_Task_. Could you return every line of the material that contains the word "computer"?

====== Extracted information

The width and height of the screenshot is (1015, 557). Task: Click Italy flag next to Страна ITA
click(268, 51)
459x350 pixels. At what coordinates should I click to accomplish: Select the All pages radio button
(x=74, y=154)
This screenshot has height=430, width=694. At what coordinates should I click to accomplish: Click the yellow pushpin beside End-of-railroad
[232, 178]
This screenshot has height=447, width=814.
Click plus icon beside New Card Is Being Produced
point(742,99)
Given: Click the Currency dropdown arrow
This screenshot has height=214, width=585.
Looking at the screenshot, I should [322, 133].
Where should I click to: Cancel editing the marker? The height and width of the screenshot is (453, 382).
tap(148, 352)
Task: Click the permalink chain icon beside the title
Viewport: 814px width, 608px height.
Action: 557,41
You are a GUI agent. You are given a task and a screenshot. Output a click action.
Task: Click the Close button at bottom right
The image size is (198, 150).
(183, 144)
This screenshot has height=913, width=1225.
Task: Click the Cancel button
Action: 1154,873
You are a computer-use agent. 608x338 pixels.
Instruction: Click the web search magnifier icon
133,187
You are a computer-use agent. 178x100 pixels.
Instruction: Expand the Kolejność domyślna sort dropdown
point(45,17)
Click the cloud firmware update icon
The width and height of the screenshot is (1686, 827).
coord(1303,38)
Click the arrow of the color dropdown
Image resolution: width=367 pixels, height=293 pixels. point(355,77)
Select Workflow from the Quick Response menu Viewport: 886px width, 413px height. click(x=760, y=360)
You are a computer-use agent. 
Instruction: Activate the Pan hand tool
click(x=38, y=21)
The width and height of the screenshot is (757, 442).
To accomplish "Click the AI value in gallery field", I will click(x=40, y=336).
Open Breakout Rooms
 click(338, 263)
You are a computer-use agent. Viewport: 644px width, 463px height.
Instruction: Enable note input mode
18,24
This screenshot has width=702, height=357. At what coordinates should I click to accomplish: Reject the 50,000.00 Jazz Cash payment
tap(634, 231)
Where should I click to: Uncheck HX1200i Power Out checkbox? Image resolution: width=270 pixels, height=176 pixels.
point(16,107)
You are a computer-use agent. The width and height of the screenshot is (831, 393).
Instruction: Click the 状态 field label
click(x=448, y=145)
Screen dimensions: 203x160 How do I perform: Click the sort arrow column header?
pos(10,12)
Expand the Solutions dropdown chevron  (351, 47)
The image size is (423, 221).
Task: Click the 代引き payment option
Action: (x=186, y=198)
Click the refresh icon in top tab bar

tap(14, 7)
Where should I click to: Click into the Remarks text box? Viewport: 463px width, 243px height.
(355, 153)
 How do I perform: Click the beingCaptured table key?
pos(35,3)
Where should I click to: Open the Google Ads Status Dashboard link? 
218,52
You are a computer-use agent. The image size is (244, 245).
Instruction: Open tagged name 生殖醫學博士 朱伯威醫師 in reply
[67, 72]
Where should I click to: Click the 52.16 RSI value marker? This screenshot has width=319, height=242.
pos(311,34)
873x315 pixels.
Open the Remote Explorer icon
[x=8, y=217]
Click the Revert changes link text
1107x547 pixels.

============

_Written answer_.
You are a computer-use agent. 608x338 pixels.
You are a computer-use agent. 178x100 pixels.
You are a computer-use agent. 
You are a computer-use agent. Viewport: 644px width, 463px height.
You are a computer-use agent. The width and height of the screenshot is (831, 393).
You are a computer-use agent. The image size is (244, 245).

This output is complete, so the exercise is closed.